The problem →
All of the lines below should be output exactly as shown.

----

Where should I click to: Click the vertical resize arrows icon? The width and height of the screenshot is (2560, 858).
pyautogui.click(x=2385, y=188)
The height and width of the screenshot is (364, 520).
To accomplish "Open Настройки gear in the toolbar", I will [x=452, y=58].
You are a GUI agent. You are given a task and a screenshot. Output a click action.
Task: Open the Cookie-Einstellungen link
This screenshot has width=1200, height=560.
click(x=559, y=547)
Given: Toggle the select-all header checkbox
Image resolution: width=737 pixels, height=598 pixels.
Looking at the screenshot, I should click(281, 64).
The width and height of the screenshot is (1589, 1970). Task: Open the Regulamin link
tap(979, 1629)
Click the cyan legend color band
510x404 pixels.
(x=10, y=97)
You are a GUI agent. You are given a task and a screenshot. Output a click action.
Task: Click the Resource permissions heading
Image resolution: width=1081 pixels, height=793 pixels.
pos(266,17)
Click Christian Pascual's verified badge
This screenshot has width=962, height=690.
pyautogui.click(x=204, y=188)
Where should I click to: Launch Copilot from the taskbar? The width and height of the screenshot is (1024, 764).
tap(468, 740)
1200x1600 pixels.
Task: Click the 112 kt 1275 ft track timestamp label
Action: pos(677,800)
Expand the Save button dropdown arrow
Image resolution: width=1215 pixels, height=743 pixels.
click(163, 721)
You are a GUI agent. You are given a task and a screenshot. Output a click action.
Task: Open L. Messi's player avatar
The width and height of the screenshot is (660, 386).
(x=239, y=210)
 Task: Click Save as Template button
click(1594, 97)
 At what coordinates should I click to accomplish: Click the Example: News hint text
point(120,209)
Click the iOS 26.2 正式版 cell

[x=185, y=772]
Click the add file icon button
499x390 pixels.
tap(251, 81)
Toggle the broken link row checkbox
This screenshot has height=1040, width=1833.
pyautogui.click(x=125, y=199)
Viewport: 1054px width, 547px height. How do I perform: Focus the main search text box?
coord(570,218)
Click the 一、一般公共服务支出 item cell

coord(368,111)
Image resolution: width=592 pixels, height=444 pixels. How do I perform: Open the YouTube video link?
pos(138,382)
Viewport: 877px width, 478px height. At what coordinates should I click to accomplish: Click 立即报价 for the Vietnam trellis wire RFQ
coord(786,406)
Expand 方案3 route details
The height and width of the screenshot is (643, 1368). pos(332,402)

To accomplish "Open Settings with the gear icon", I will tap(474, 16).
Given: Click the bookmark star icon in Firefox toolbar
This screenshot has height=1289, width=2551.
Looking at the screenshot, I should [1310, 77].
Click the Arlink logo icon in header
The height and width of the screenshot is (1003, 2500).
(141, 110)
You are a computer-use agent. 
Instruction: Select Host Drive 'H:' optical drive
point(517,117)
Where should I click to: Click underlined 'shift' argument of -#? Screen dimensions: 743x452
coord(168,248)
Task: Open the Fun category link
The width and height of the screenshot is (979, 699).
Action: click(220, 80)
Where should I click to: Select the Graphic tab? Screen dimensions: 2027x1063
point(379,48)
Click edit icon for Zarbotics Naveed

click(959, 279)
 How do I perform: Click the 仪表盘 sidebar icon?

----

Result of the task →
Where should I click to: Click the vertical resize arrows icon? The width and height of the screenshot is (2560, 858).
pyautogui.click(x=2385, y=188)
The height and width of the screenshot is (364, 520).
To accomplish "Open Настройки gear in the toolbar", I will [x=452, y=58].
You are a GUI agent. You are given a task and a screenshot. Output a click action.
Task: Open the Cookie-Einstellungen link
This screenshot has width=1200, height=560.
click(x=559, y=547)
Given: Toggle the select-all header checkbox
Image resolution: width=737 pixels, height=598 pixels.
Looking at the screenshot, I should click(281, 64).
The width and height of the screenshot is (1589, 1970). Task: Open the Regulamin link
tap(979, 1629)
Click the cyan legend color band
510x404 pixels.
(x=10, y=97)
You are a GUI agent. You are given a task and a screenshot. Output a click action.
Task: Click the Resource permissions heading
Image resolution: width=1081 pixels, height=793 pixels.
pos(266,17)
Click Christian Pascual's verified badge
This screenshot has width=962, height=690.
pyautogui.click(x=204, y=188)
Where should I click to: Launch Copilot from the taskbar? The width and height of the screenshot is (1024, 764).
tap(468, 740)
1200x1600 pixels.
Task: Click the 112 kt 1275 ft track timestamp label
Action: pos(677,800)
Expand the Save button dropdown arrow
Image resolution: width=1215 pixels, height=743 pixels.
click(163, 721)
You are a GUI agent. You are given a task and a screenshot. Output a click action.
Task: Open L. Messi's player avatar
The width and height of the screenshot is (660, 386).
(x=239, y=210)
 Task: Click Save as Template button
click(1594, 97)
 At what coordinates should I click to accomplish: Click the Example: News hint text
point(120,209)
Click the iOS 26.2 正式版 cell

[x=185, y=772]
Click the add file icon button
499x390 pixels.
tap(251, 81)
Toggle the broken link row checkbox
This screenshot has height=1040, width=1833.
pyautogui.click(x=125, y=199)
Viewport: 1054px width, 547px height. How do I perform: Focus the main search text box?
coord(570,218)
Click the 一、一般公共服务支出 item cell

coord(368,111)
Image resolution: width=592 pixels, height=444 pixels. How do I perform: Open the YouTube video link?
pos(138,382)
Viewport: 877px width, 478px height. At what coordinates should I click to accomplish: Click 立即报价 for the Vietnam trellis wire RFQ
coord(786,406)
Expand 方案3 route details
The height and width of the screenshot is (643, 1368). pos(332,402)

To accomplish "Open Settings with the gear icon", I will tap(474, 16).
Given: Click the bookmark star icon in Firefox toolbar
This screenshot has height=1289, width=2551.
Looking at the screenshot, I should [1310, 77].
Click the Arlink logo icon in header
The height and width of the screenshot is (1003, 2500).
(141, 110)
You are a computer-use agent. 
Instruction: Select Host Drive 'H:' optical drive
point(517,117)
Where should I click to: Click underlined 'shift' argument of -#? Screen dimensions: 743x452
coord(168,248)
Task: Open the Fun category link
The width and height of the screenshot is (979, 699).
Action: click(220, 80)
Where should I click to: Select the Graphic tab? Screen dimensions: 2027x1063
point(379,48)
Click edit icon for Zarbotics Naveed

click(959, 279)
 How do I perform: Click the 仪表盘 sidebar icon?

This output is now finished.